Although today's blood components in Europe are considered to be safer than ever, research to further improve transfusion protection will continue with rigour, and the expansion of pathogen inactivation is a necessary task in the future plan. In this respect, despite some variable loss of some active components, the TMB plasma system for pathogen reduction meets the acceptance criteria of various national and European guidelines. Overall satisfactory results are generally obtained in many clinical experiences all over the world using MB FFP technology. Nevertheless, the controversial significance of small changes in potency on clinical outcomes, in particular in TTP, remains to be fully elucidated as MB treatment has little impact on the plasma content of ADAMTS-13. This highlights the current concept that the consistency in product efficacy is as important as products meeting the specification. An integrated national haemovigilance system is warranted to overcome the limitations of animal toxicity studies with a restricted amount of individuals. Observational studies or even multicentric, prospective cohort studies with patients might not reveal rare events.

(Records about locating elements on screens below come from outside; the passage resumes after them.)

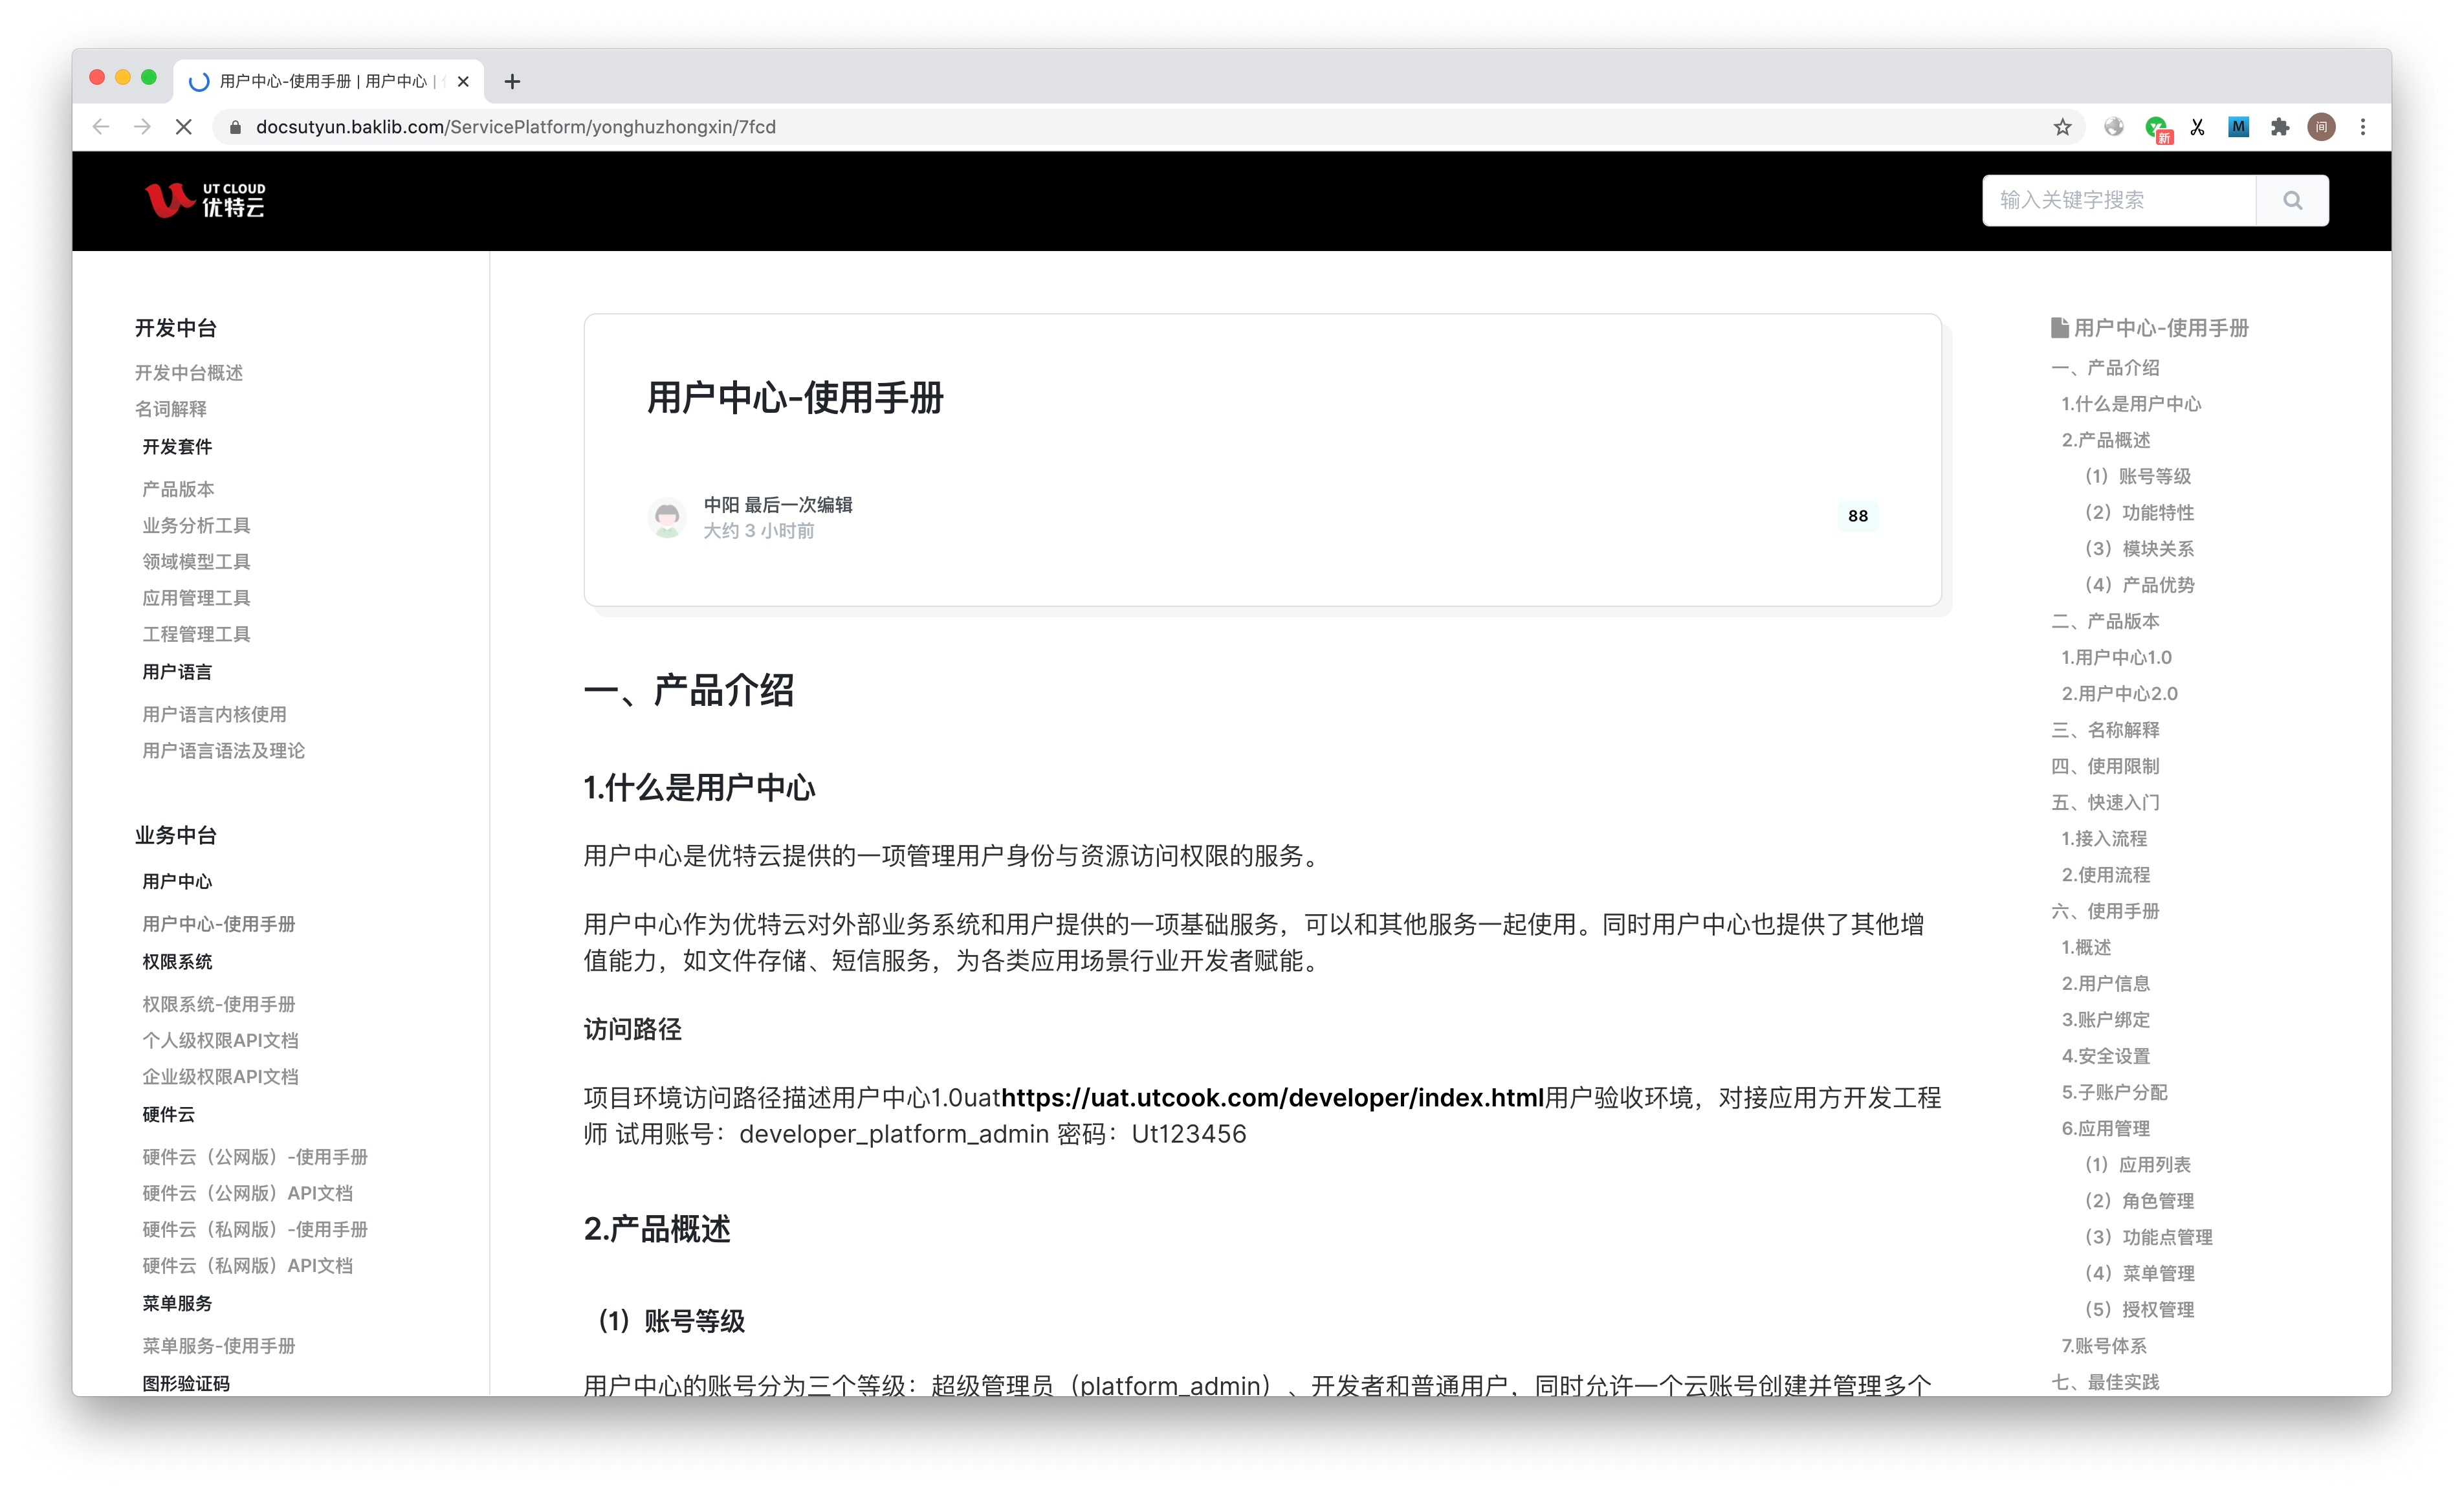The height and width of the screenshot is (1492, 2464).
Task: Click the address bar URL
Action: point(515,127)

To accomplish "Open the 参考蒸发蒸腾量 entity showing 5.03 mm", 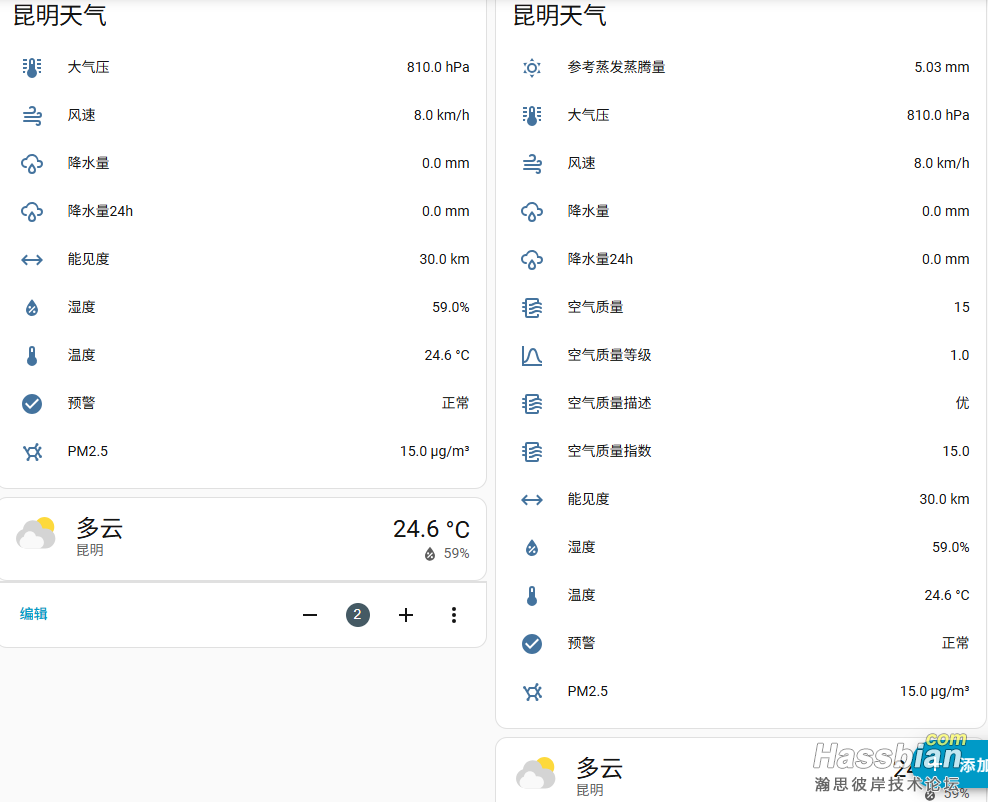I will (740, 68).
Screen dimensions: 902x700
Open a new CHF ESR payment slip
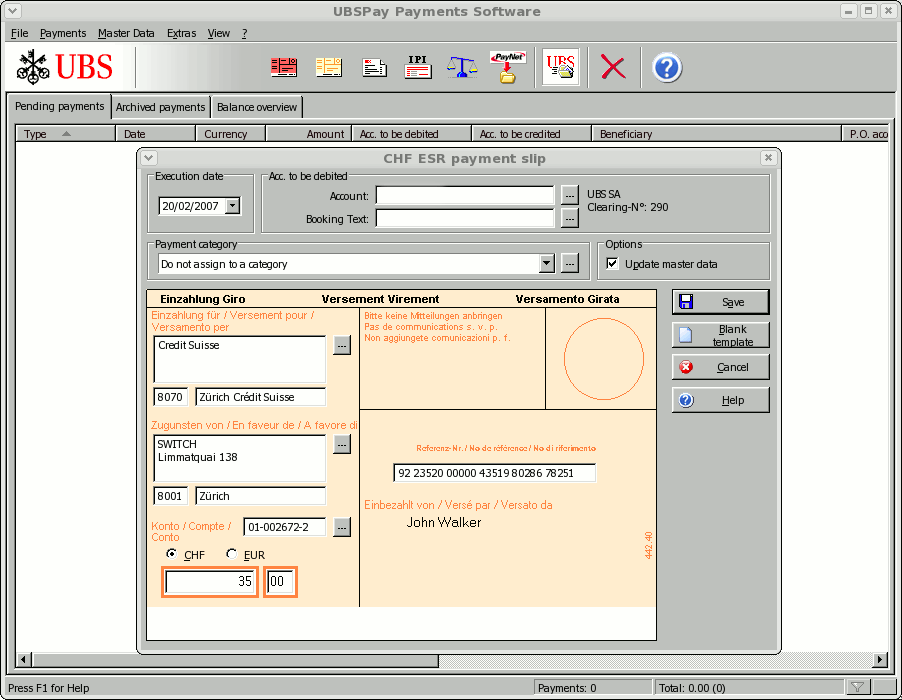click(283, 66)
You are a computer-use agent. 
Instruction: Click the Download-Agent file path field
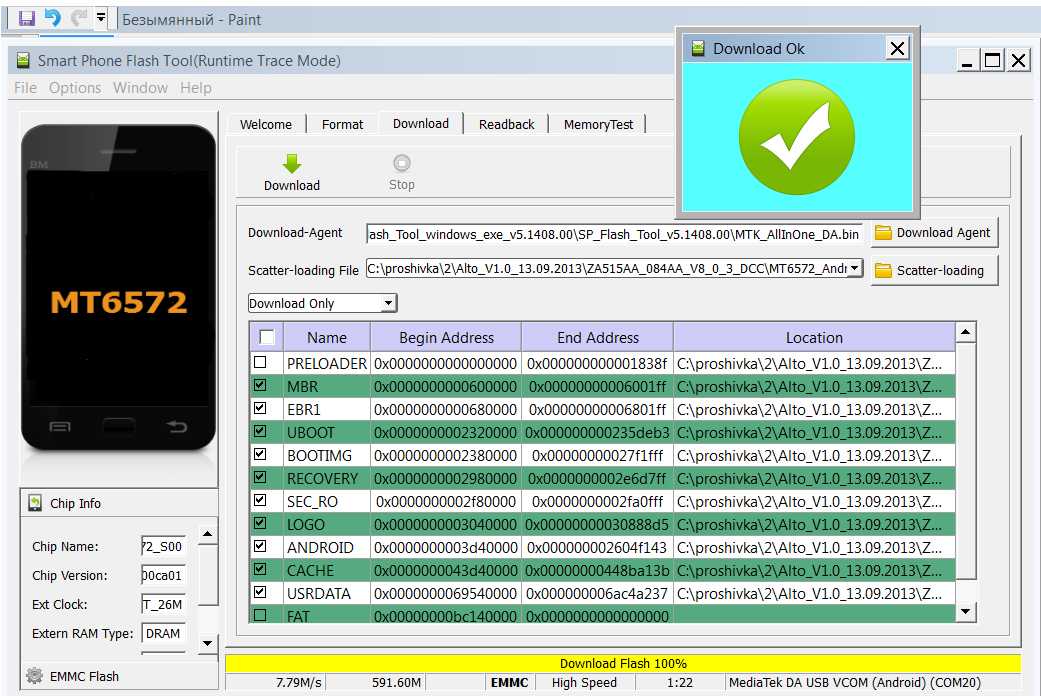(x=614, y=234)
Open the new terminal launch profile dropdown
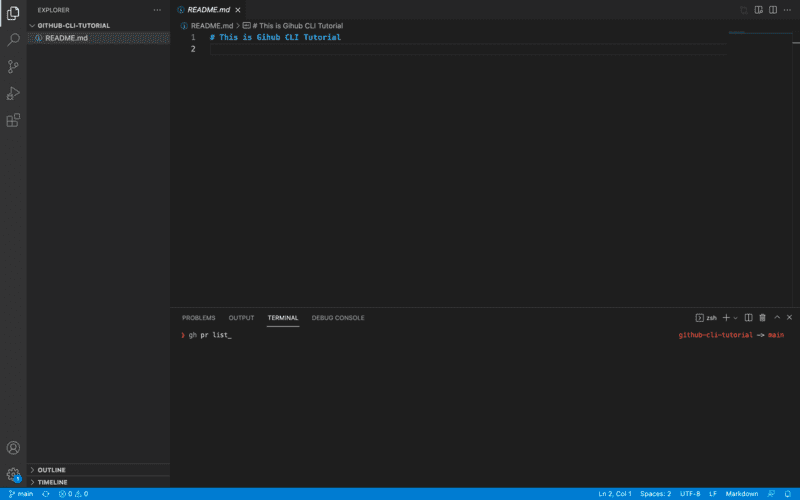The image size is (800, 500). click(736, 318)
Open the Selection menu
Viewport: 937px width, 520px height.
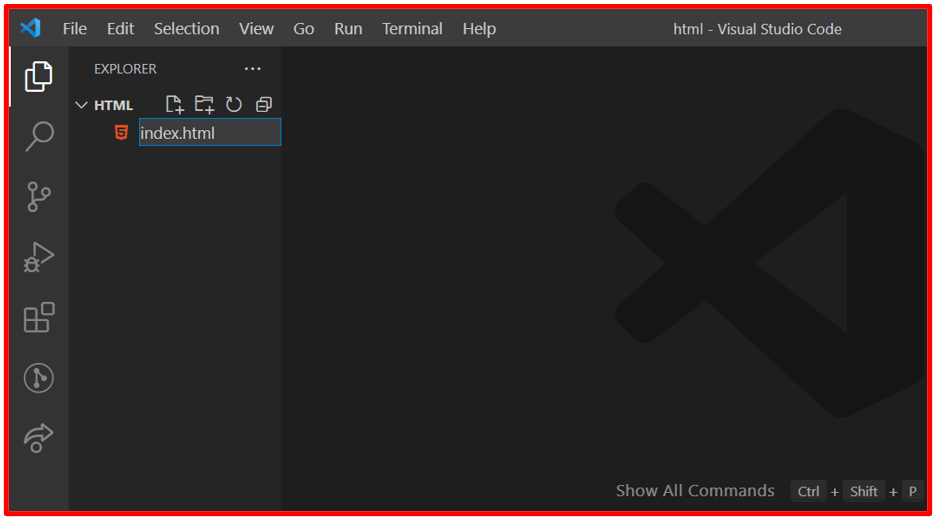(186, 29)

In addition to clinical efficacy, one should also look at the risk/benefit ratio of MB plasma as compared to untreated plasma in specific clinical settings, taking into consideration the extent of donor exposure, the incidence of infections in donor population in a country as well as the risk of emerging pathogens. Finally, both financial and logistic factors have to be considered.

Achieving zero risk in haemotherapy remains the ultimate goal. This target has not been reached yet, but there are some promising developments. Pathogen reduction by TMB plasma is one additional piece to complete this ambition. Eventually it is expected that with increasing clinical data and further methodological improvement acceptance will rise, making pathogen reduction to become the standard routine procedure at least in Europe. Therefore TMB procedure for plasma is here to stay in Europe and would undoubtedly expand worldwide. The evolution in this direction has already begun.

Disclosure Statement

JS declares no conflict of interest. WGS and SR are employees of Maco-Pharma, the manufacturer of the described THERAFLEX MB-Plasma.